▶ _Problem description_: Only the lines from the one containing "Where should I" through the end of the entries are to be copied, exactly and without pictures, please.

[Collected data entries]

══════════

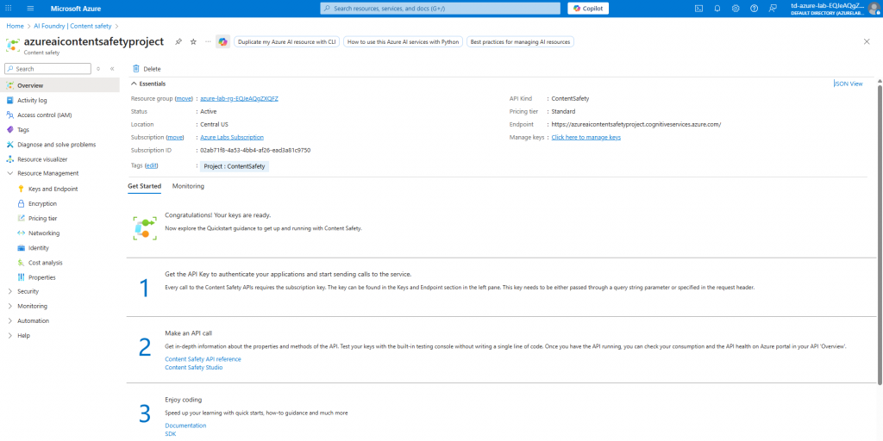Collapse the Resource Management group
This screenshot has width=883, height=441.
tap(9, 173)
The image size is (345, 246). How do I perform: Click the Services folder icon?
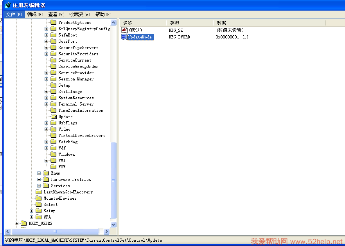click(46, 186)
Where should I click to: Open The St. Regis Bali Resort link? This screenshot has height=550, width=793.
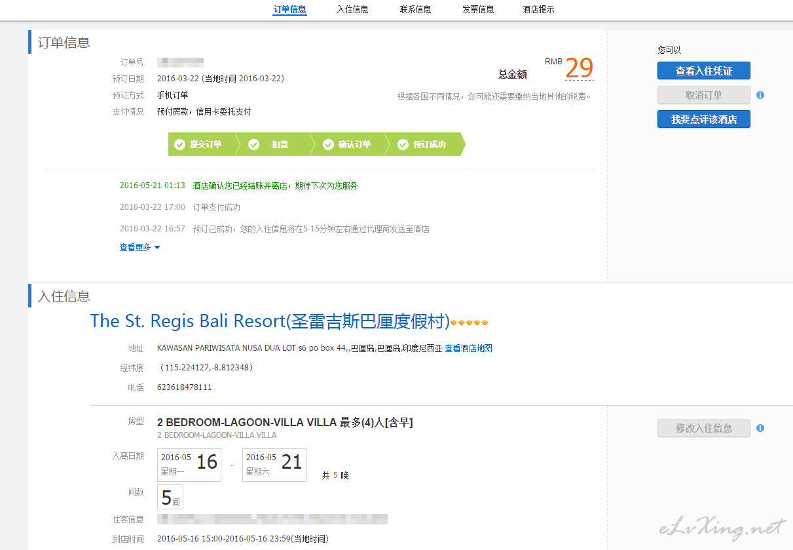coord(270,321)
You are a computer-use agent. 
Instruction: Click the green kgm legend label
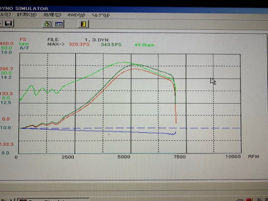[x=24, y=44]
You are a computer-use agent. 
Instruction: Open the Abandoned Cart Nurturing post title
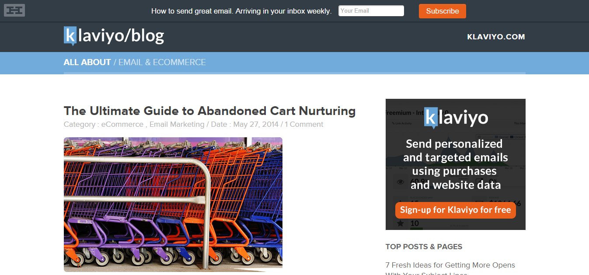pos(209,111)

══════════

▶ _Result_:
Where should I click to: Open The St. Regis Bali Resort link? This screenshot has height=550, width=793.
coord(270,321)
You are a computer-use agent. 
Instruction: Click the green kgm legend label
[x=24, y=44]
You are a computer-use agent. 
Instruction: Open the Abandoned Cart Nurturing post title
pos(209,111)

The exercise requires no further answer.